▶ Directive A:
Using the forum thread about Great Lakes, answer these:
(i) At what time and on what date will Great Lakes suspend scheduled flight operations?
(ii) Between which cities will the ADI flights that Great Lakes continues to support operate?
(iii) What subsidy does cfulton name as the only reason Great Lakes has stayed in business?
▶ Directive B:
Repeat the stretch of the forum thread about Great Lakes from "Drop him off" through "profitable on welfare.".

---------- Extract to read ----------

Although we are ceasing flight operations, it is important to note that the company has not entered bankruptcy and will continue to operate certain segments of the business. We will continue to support the ADI flights operating between Denver, Pierre and Watertown.
For those customers who are holding tickets on flights on/after 3/27/18, please contact your original booking source for a refund.

http://www.greatlakesav.com

Guess I'll be making an 8.5 hour drive to get my dad to the Phoenix airport :(
 

CHRIS MCBETH

Well-Known Member
3/26/18
Great Lakes Suspends Scheduled Flight Operations
As a result, at midnight tonight – Monday, 3/26/18, Great Lakes will suspend scheduled flight operations as an air carrier.
Although we are ceasing flight operations, it is important to note that the company has not entered bankruptcy and will continue to operate certain segments of the business. We will continue to support the ADI flights operating between Denver, Pierre and Watertown.
For those customers who are holding tickets on flights on/after 3/27/18, please contact your original booking source for a refund.

http://www.greatlakesav.com

Guess I'll be making an 8.5 hour drive to get my dad to the Phoenix airport :(

Drop him off in Flagstaff. There are commuter flights to PHx from there
 

Gem Morris

Well-Known Member
I’ve used them many times on the Denver to Pierre route to go pheasant hunting in South Dakota. Although I’m glad to see that route is still open it makes me wonder what is going on and if that route is also in jeopardy of closing? It was/is just a 20 seater prop plane and only made 1 maybe 2 runs per day - can’t imagine it generates enough revenue to be so important?
 

cfulton

Well-Known Member
The only reason Great Lakes has been in business on any of it's routes is the Essential Air Service (EAS) subsidy from good 'ol Uncle Sam....ie: you and me. That Government program pays airlines, who bid to get the subsidy, to fly routes that are not otherwise profitable. Looks to me that they could not even be profitable on welfare.

---------- Entries ----------

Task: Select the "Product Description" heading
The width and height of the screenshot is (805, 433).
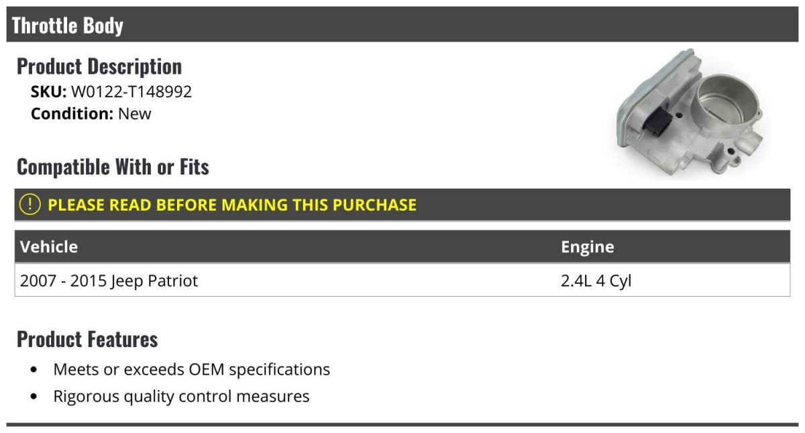Action: (99, 66)
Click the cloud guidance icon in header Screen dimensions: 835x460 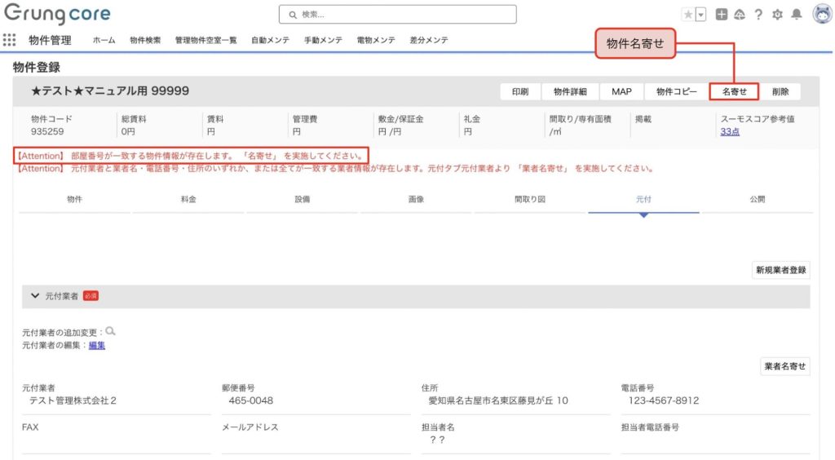[x=740, y=15]
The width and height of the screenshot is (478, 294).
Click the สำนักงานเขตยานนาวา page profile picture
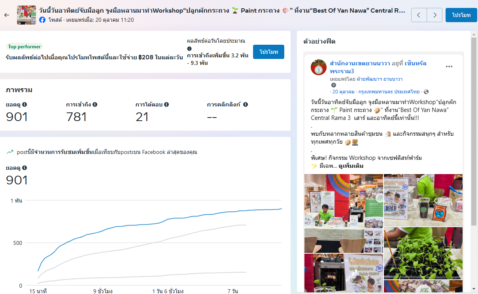tap(318, 67)
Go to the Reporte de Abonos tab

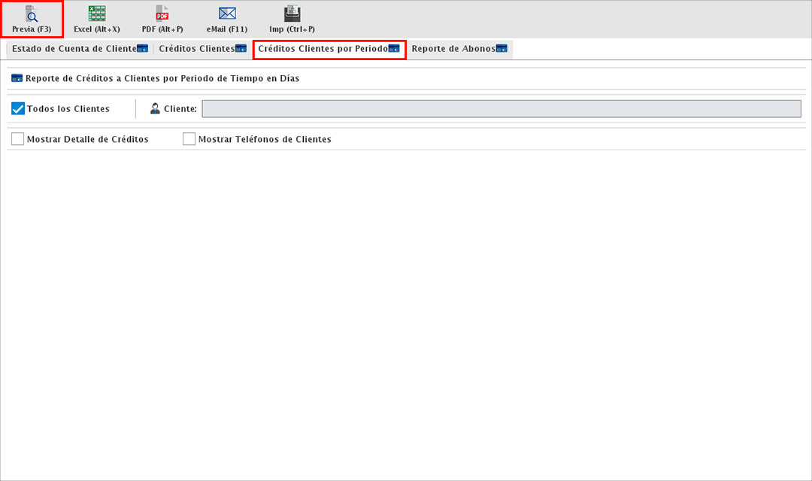click(x=453, y=49)
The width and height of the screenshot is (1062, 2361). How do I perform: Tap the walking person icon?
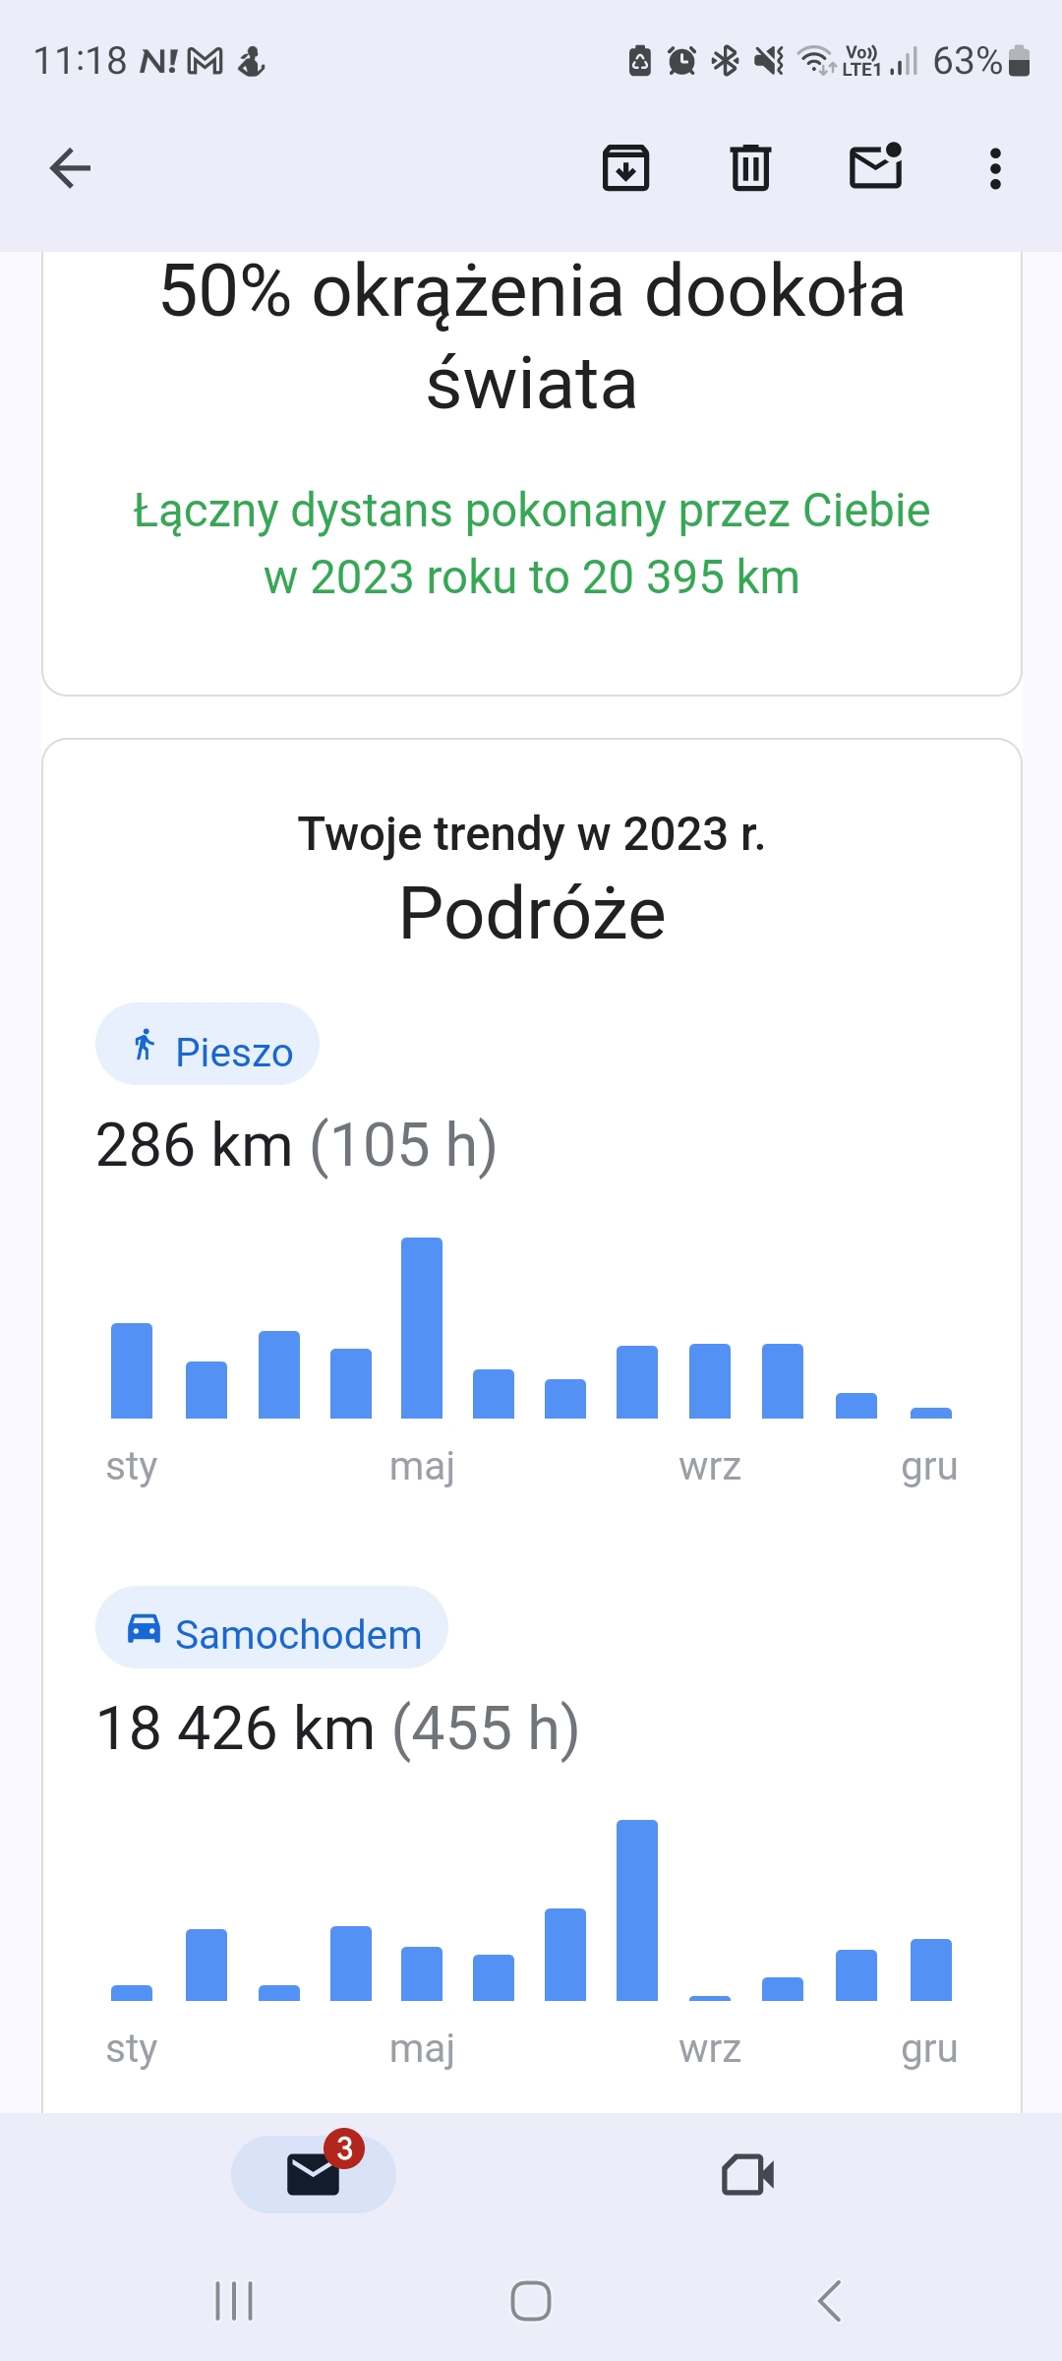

----------

▶ Exercise solution A:
(i) At midnight on Monday, 3/26/18.
(ii) Denver, Pierre and Watertown.
(iii) The Essential Air Service (EAS) subsidy.

▶ Exercise solution B:
Drop him off in Flagstaff. There are commuter flights to PHx from there
 

Gem Morris

Well-Known Member
I’ve used them many times on the Denver to Pierre route to go pheasant hunting in South Dakota. Although I’m glad to see that route is still open it makes me wonder what is going on and if that route is also in jeopardy of closing? It was/is just a 20 seater prop plane and only made 1 maybe 2 runs per day - can’t imagine it generates enough revenue to be so important?
 

cfulton

Well-Known Member
The only reason Great Lakes has been in business on any of it's routes is the Essential Air Service (EAS) subsidy from good 'ol Uncle Sam....ie: you and me. That Government program pays airlines, who bid to get the subsidy, to fly routes that are not otherwise profitable. Looks to me that they could not even be profitable on welfare.